Tuesday, 19 April 2011

PROTEST: 'WATERSHED IN HISTORY'


This is a media release from the Swaziland United Democratic Front that says that last week’s protests were a ‘significant milestone’ in the history of the struggle for multiparty democracy in the kingdom.

SUDF says as a result the world now is in no doubt as to the scale of repression in Swaziland.
April 12th – 15th a Watershed in Swazi Struggle History

18 April 2011

The Swaziland United Democratic Front (SUDF) proclaims the April 12th – 15th anti-Tinkhundla protests a significant milestone in the history of the struggle for multiparty democracy in Swaziland. The SUDF proudly cites the following indicators to back its bold claim:

Swazis from all walks of life woke up on the 12th and boarded transport to take them to the centre of the action in Manzini in protesting decades of chronic Tinkhundla misrule; a feat they repeated without fail despite all forms of intimidation until the action was suspended in the afternoon of the 14th.

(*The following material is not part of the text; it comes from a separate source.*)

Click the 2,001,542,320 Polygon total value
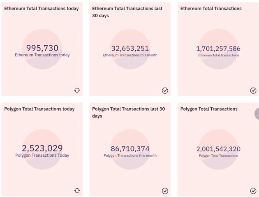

It took the state police roadblocks to offload buses, detain protestors, and divert them in order to prevent them from reaching their intended destination and partaking in the marches.

It took paramilitary police’s uncompromising brutality to prevent people from standing in twos or threes inside Manzini, especially at and around the bus rank, to ensure that no protest march had a chance of starting.

It took the same police to detain trade union and civil society leadership to ensure that the protests were leaderless and therefore could not proceed with the marches.

It took the police to disrupt all meetings particularly at the SNAT Centre by the remaining leadership of the pro-democracy campaign to still provide leadership and direction to protestors.

It also took a police crackdown on the SUDF offices at SFTU to sever the essential communication lines through which Sikelela Dlamini and Mary Da Silva were updating the world on the protests inside Swaziland.

It took the state security forces to impose a 9 p.m. curfew to prevent protestors from gathering by nightfall too.

But the damage had already been done nonetheless as the world is currently in no doubt as to the scale of repression and the kind of pressure that must now be put on the Tinkhundla regime to allow reforms.
We would like to thank our affiliates for once again heeding the call to come out and demand an end to Tinkhundla dictatorship and the introduction of multiparty democracy. We are forever indebted to our international solidarity partners for their unfailing support. We count on all of you to continue to support our campaign as we intensify our demand for political freedom. Our starting point has to be the demand for the immediate and unconditional release of comrades Maxwell Dlamini and Musa Ngubeni from Tinkhundla holding cells. They have committed no crimes other than demanding their citizenship right to multiparty democracy.